Start of Information supplied
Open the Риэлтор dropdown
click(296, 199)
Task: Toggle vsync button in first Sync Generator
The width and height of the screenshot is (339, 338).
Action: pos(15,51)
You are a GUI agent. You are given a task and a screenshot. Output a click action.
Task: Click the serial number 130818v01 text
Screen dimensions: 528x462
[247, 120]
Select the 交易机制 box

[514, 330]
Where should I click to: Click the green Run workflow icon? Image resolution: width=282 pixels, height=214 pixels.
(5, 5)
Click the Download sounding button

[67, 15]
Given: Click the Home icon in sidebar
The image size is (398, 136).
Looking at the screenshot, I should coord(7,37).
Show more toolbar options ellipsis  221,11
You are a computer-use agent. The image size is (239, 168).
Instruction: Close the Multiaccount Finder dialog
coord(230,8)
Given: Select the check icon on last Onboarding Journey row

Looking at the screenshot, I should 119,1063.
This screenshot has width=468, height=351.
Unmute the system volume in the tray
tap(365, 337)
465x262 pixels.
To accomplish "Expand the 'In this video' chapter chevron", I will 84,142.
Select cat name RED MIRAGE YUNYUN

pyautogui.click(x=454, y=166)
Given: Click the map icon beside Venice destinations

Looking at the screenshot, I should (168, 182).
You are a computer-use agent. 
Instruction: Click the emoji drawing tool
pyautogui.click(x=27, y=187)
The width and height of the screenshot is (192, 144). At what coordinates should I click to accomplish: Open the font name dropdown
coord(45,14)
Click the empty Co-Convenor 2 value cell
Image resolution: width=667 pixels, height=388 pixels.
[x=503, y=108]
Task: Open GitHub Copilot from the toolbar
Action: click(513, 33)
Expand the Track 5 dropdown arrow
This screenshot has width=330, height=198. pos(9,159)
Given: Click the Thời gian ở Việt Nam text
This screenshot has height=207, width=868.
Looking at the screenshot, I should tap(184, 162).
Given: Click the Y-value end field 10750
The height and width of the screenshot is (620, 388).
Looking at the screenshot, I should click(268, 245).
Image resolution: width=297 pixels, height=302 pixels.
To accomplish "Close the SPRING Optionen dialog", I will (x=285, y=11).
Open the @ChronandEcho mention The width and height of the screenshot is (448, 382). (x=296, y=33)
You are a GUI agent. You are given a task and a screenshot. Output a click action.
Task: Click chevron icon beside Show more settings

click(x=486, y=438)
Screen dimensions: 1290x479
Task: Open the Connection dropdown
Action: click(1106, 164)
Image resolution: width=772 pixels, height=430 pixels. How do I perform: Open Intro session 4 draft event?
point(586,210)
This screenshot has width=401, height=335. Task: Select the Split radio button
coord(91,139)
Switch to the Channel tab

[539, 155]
End of Information supplied
#### Exercise instructions:
All lines from the line containing "Open the @ChronandEcho" through the last line of the data are to be repeated exactly; no other line belongs in the answer.

#### Result for this exercise:
Open the @ChronandEcho mention The width and height of the screenshot is (448, 382). (x=296, y=33)
You are a GUI agent. You are given a task and a screenshot. Output a click action.
Task: Click chevron icon beside Show more settings

click(x=486, y=438)
Screen dimensions: 1290x479
Task: Open the Connection dropdown
Action: click(1106, 164)
Image resolution: width=772 pixels, height=430 pixels. How do I perform: Open Intro session 4 draft event?
point(586,210)
This screenshot has width=401, height=335. Task: Select the Split radio button
coord(91,139)
Switch to the Channel tab

[539, 155]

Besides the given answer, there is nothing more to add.